(Data items)
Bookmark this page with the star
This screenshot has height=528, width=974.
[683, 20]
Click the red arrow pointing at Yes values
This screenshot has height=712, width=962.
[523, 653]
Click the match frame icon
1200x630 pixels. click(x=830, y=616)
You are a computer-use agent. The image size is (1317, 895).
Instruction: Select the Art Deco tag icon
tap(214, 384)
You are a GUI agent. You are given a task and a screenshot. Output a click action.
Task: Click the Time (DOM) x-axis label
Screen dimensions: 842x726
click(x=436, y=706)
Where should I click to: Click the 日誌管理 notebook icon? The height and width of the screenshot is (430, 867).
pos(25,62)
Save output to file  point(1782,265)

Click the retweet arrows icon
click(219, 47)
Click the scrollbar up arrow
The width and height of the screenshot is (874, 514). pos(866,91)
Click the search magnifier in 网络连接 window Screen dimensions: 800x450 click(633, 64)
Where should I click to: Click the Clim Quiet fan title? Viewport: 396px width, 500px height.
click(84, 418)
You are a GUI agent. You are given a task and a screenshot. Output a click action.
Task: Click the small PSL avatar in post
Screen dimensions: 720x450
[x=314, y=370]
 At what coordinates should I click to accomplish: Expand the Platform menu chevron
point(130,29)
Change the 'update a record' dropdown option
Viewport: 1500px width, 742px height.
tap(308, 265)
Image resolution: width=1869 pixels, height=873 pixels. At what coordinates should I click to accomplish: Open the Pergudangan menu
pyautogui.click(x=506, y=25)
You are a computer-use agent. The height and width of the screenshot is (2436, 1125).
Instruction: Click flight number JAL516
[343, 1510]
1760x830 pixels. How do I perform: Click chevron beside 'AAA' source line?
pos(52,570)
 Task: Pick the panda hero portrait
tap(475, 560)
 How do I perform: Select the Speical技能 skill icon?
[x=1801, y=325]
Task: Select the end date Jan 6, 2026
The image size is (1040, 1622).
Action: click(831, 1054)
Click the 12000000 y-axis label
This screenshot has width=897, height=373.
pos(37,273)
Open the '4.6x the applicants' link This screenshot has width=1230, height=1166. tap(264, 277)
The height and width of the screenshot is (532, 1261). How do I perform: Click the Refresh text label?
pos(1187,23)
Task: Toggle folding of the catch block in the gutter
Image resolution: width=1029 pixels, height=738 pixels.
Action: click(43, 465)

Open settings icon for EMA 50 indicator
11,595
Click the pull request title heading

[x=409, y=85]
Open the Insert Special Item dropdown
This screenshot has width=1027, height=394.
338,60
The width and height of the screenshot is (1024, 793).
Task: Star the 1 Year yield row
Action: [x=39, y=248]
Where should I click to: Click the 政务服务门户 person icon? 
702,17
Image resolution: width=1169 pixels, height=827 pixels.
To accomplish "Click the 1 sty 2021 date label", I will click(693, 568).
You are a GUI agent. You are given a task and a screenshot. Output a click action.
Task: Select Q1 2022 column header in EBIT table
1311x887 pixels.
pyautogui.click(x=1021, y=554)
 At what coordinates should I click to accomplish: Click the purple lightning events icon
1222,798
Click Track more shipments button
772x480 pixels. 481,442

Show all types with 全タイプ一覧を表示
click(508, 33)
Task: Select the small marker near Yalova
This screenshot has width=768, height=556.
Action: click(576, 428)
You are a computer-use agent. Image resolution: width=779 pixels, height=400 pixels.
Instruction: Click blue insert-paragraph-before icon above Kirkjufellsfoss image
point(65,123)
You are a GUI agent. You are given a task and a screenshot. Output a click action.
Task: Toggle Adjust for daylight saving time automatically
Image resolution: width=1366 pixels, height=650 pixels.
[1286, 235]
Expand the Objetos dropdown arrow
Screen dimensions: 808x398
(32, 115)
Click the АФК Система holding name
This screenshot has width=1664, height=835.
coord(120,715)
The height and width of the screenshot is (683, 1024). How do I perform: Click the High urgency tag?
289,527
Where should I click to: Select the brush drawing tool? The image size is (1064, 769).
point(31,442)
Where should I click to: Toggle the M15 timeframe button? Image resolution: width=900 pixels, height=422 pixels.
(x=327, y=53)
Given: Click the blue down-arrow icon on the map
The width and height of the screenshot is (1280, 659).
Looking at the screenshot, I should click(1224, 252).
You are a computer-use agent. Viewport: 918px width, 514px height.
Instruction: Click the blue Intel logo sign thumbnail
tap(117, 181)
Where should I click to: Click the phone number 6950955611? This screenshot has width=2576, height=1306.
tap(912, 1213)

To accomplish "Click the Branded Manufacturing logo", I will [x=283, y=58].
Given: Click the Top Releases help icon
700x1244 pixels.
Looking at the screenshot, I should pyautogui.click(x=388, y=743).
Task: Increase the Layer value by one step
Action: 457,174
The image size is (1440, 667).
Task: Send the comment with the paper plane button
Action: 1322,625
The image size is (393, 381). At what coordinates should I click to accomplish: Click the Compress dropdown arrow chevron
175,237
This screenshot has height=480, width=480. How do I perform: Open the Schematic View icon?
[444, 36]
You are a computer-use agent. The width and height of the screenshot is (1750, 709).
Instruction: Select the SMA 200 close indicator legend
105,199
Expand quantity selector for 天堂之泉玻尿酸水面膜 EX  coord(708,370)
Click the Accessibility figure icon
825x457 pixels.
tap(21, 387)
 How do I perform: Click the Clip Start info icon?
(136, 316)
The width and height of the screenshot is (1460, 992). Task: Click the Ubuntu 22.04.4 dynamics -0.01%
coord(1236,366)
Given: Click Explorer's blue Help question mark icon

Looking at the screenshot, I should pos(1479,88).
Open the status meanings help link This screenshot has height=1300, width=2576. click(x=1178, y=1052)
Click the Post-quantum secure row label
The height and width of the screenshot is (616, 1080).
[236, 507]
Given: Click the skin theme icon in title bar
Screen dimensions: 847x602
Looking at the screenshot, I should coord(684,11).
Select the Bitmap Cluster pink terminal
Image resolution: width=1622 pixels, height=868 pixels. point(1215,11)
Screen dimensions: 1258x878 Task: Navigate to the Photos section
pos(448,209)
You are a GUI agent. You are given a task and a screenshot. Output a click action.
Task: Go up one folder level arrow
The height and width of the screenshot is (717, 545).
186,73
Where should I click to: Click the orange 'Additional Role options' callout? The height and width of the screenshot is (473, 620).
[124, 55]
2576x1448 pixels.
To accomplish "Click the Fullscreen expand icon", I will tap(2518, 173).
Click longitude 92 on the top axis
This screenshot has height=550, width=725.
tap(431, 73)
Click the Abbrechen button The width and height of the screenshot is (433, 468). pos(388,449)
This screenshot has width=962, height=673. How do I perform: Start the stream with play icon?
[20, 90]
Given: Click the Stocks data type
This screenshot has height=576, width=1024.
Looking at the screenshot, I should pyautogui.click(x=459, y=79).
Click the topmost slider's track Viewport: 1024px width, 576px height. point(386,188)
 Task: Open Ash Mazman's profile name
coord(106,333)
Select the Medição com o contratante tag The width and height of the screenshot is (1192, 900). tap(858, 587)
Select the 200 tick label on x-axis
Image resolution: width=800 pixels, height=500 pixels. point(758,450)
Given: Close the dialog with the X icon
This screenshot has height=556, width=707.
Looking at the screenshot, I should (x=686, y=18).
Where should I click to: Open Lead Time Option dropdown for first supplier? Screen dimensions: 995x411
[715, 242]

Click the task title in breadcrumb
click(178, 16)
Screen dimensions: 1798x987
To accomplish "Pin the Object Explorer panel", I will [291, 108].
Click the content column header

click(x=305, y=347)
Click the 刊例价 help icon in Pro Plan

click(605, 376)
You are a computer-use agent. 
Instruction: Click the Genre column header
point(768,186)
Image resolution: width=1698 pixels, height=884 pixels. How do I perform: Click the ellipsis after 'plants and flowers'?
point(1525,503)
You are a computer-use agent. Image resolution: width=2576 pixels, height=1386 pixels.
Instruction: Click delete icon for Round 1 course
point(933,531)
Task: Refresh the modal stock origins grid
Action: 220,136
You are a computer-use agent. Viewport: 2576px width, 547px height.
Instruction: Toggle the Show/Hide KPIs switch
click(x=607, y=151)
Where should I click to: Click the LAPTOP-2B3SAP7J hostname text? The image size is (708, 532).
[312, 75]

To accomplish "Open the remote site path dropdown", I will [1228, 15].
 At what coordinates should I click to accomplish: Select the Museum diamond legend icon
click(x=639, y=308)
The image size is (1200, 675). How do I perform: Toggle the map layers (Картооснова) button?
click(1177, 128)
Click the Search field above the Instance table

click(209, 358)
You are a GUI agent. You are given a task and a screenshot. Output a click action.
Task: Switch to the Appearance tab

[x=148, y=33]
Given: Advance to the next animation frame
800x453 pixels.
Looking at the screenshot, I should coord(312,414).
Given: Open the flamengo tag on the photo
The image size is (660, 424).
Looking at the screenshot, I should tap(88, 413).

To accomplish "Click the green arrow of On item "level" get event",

Your instructions -> Across the entries above, find the lines with the string "computer" and copy them.

Result for this exercise ->
You are a computer-use agent. The image size is (1317, 895).
You are a computer-use agent. The height and width of the screenshot is (2436, 1125).
You are a computer-use agent. Image resolution: width=779 pixels, height=400 pixels.
You are a computer-use agent. Viewport: 918px width, 514px height.
You are a computer-use agent. The width and height of the screenshot is (1750, 709).
You are a computer-use agent. 
You are a computer-use agent. Image resolution: width=2576 pixels, height=1386 pixels.
You are a computer-use agent. Viewport: 2576px width, 547px height.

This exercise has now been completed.